Despite uncertainty, M&A remains high on the agenda
Despite geopolitical unrest and economic uncertainties, M&A advisors globally remain positive about the outlook of the merger & acquisitions market, finds a new study by Baker Tilly and Mergermarket.
According to the study, the outlook for the M&A market is rosy. 61% of the respondents said that they believe that deal value in the domestic market will rise in the coming period, while even 71% said that they foresee a ramp up of cross-border M&A deal value. Those eyeing cross-border deals regard Southeast Asia (42%) and North America (40%) as the top two favoured M&A regions.
The positive outlook comes on the back of an already booming period for dealmakers worldwide. In the first half of this year, the researchers uncovered that global M&A value reached $1.86 trillion, increasing 21% over the second half of 2018 ($1.5 trillion). Although this was 8% less than the first half of 2018 (when $2 trillion in deals were announced), it was the second-highest half year on record.

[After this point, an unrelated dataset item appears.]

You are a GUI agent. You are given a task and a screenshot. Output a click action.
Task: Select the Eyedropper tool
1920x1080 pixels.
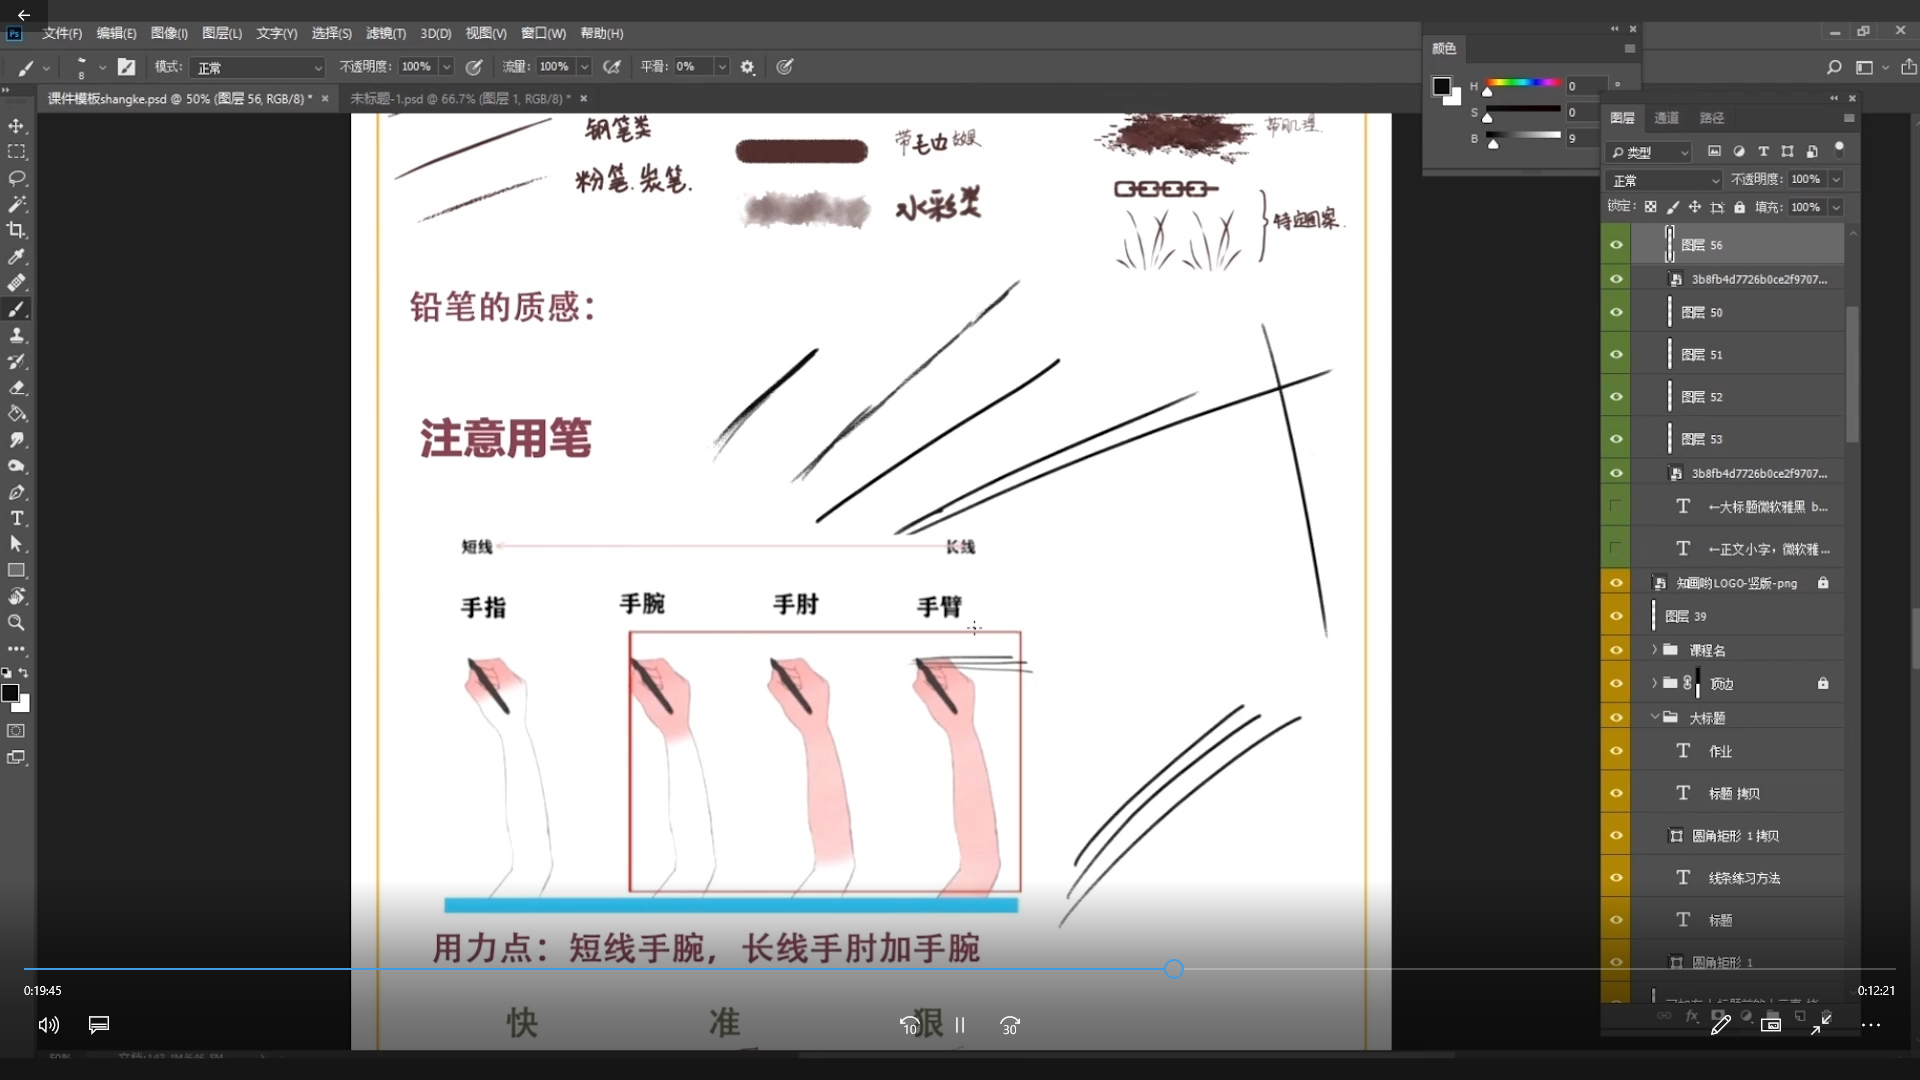click(16, 256)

These sentiments are according to Michael Sonego, Baker Tilly’s Global Corporate Finance Lead, remarkable for a number of reasons. “Heightened geopolitical risks and rising protectionism mean M&A, particularly for buyers venturing beyond their home borders, has never been more challenging. Add to that shaky economics in key markets and whispers of a recession and it would seem the risks outweigh the rewards of these corporate endeavours.”
But, companies seem to be taking a conscious risk on the premise that it would be too defensive to abandon dealmaking altogether, and instead opt for a more offensive approach to cater the disruption sweeping through markets. “Respondents say the need of reaching new customers, acquiring new technology and accessing various market opportunities cannot simply be stopped given complexities in the current market – rather, they must adapt and prepare for these challenges today. In other words, action now better prepares them for tomorrow’s challenges,” said Sonego.
He added: “Uncertainties are becoming a motor for M&A activity. Awareness is growing that disruption in global markets is becoming the new normal.”
Noteworthy is that the high level of deal values in the first half of 2019 has been realised with lower volumes, implying that on average, transactions are becoming larger in size. This is in part due to consolidation seen in mature markets, as well as heightened scrutiny from investors, in particular financial sponsors, on their targets.
Europe's woes
From a regional perspective, Southeast Asia is seen as the most promising region due to the exciting potential unfolding in the region, with an expanding middle-class population and rapid rates of growth. Meanwhile, North America – notably the biggest economy in the world – has posted strong growth over the past two years and is stable and familiar.
However, in Europe, the situation is very different. Far fewer respondents (just 24%) believe M&A activity is set to increase over the next year, reflecting conditions on the ground. During the first six months of 2019, Europe accounted for only 22% of global deal values and 40% of deal volumes, lower than its average over the past years. Not surprisingly, Brexit is a key factor, pulling down the number of UK and cross-border UK deals closed.
Olivier Willems, EMEA Corporate Finance Lead at Baker Tilly said: “Increasing uncertainty concerning Brexit, Italy’s worsening financial state, a decrease of the GDP growth in the European region and other recent events, have started casting a shadow over European inbound M&A activity.”
Growing competition
Respondents were also asked to assess the competitive landscape. Nearly half of the respondents (49%) expect that competition for M&A will intensify in the coming twelve months. Private equity groups are seen as the largest instigator, for a number of reasons, including access to funds (private equity is sitting on record levels of dry powder) and a quicker decision-making process compared to other buyers.
Also the competition from corporates seeking to buy counterparts within their own industry is forecast to rise. “The need for transformational acquisitions to improve customer satisfaction and scale makes corporate buyers a major part of the competition,” said Sonego. Meanwhile, corporate buyers are also ramping up their corporate venturing – investments in innovative start-ups.